I an going to Charleston end of October. Any reccomendations as to piers or fishing there?


----------



## dlwedd (Aug 28, 2006)

Never fished that area but the only pier I know of is the Folly Beach pier. I have been on it in late September and saw quite a few fish being caught. I have heard that you can catch fish off the battery. The only other option is Hunting Island state park in Beaufort. 

Did you get my PM the other day?


----------



## hokieboy (Jan 19, 2006)

Folly beach pier is ur closest one. Its about 20 minutes away from downtown and is a good fishing pier.


----------



## LCAngler (Aug 25, 2007)

As far as piers around here go, you have a few different options. 
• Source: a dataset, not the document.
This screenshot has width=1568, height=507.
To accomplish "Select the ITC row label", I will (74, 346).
*Folly Beach Pier*- Wooden pier with lots of room and loads of seats. A restaraunt and public bathrooms are located on the pier. The downside of this pier is you have to pay a daily rate to enter the pier, plus a parking fee in most areas. Most fish there are really small like a foot or less, but an occasional bigger fish comes threw there from time to time. The majority of the fish we have caught there have been Bluefish and Small sharks.

*Cape Romaine Wildlife Refuge - Bull Island Ferry/Garris Boat Landing* - Located in Awendaw, SC about 15 miles from the Mount Pleasant town line. Concrete and metal pier spanning into the Intercoastal Waterway near the Bulls Bay area. Free parking, no entry fee, public bathrooms. ALOT less people at this pier. I've caught Red Drum, Seatrout, Flounder, and Sheepshead there along with a few sharks.
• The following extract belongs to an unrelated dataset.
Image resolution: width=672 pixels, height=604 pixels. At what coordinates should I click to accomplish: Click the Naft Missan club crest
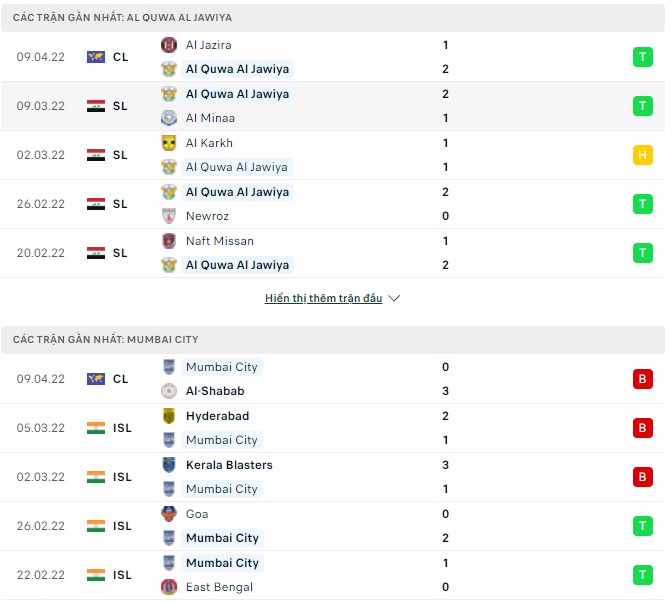click(x=169, y=241)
*Isle of Palms County Park Pier* - Wooden pier. You have to pay to enter the park, but its only a few dollars. I've caught a good deal of fish there, and some were nice size.


----------



## LCAngler (Aug 25, 2007)

There's 26 boat landings in the Charleston area, only a few of them offer fishing piers, this is a list of them. These are all free, public areas. You will catch alot more fish at these places then you will at Folly or Isle of Palms.

*Remley's Point*
Location: Charleston Harbor
Mount Pleasant, off of County Road 56, just north of Highway 17
Description: 3 lane boat ramp, 2 courtesy docks, and a fishing pier.
This is a great area to fish with every Inshore species coming threw the area. This area has a large parking lot that fills up fast on the weekends. In my opinion this is the best boat ramp in the Charleston area, with immediate access to the Wando River, Cooper River, and Charleston Harbor. 

*John P. Limehouse*
Location: Stono River
West of Charleston, on County Road 20
Description: One lane boat ramp and fishing pier. 

*
Cape Romain Wildlife Refuge - Bull Island Ferry/Garris landing (used to be called Moore's)*
Location: Intercoastal Waterway
Southwest of Awendaw, at the end of County Road 1170, south of Highway 17
Description: One lane boat ramp and fishing pier. 

*County Farm*
Location: Ashley River
South of North Charleston area at I-526
Description: 2 lane boat ramp and fishing area

*Steamboat*
Location: North Edisto River
North of Edisto Beach, at the end of County Road 968, off of Highway 174
Description: 2 lane boat ramp, a courtesy dock, and a fishing pier.


----------



## Hurricane44 (Aug 16, 2006)

Folly Beach pier is your best bet ocean side, you can read more about the pier here. Another option is an inland waterway/cove pier that is attached to a local fish market/shrimp house known as Crosby's Seafood. If you look up directions to Folly Beach Pier, Crosby's is just half a mile before the pier on the main road into Folly Beach (2223 Folly Rd.). Crosby's only cost 2 dollars and you can catch a wide variety of fish in the sound, Folly cost $7-8 but it is good all day and includes parking (free). Good luck and let us know how you did.

Regards,
Cane44


----------



## Too Busy (Sep 7, 2007)

Folly will be closing for renovations on Sept 23. It'll be closed for about 5 months


----------



## bluefish1928 (Jun 9, 2007)

cape roamain ferry pier is really more of a crabbing pier but you can catch spotted seatrout,croaker, and spots when the tide comes in up to that oyster reef.


----------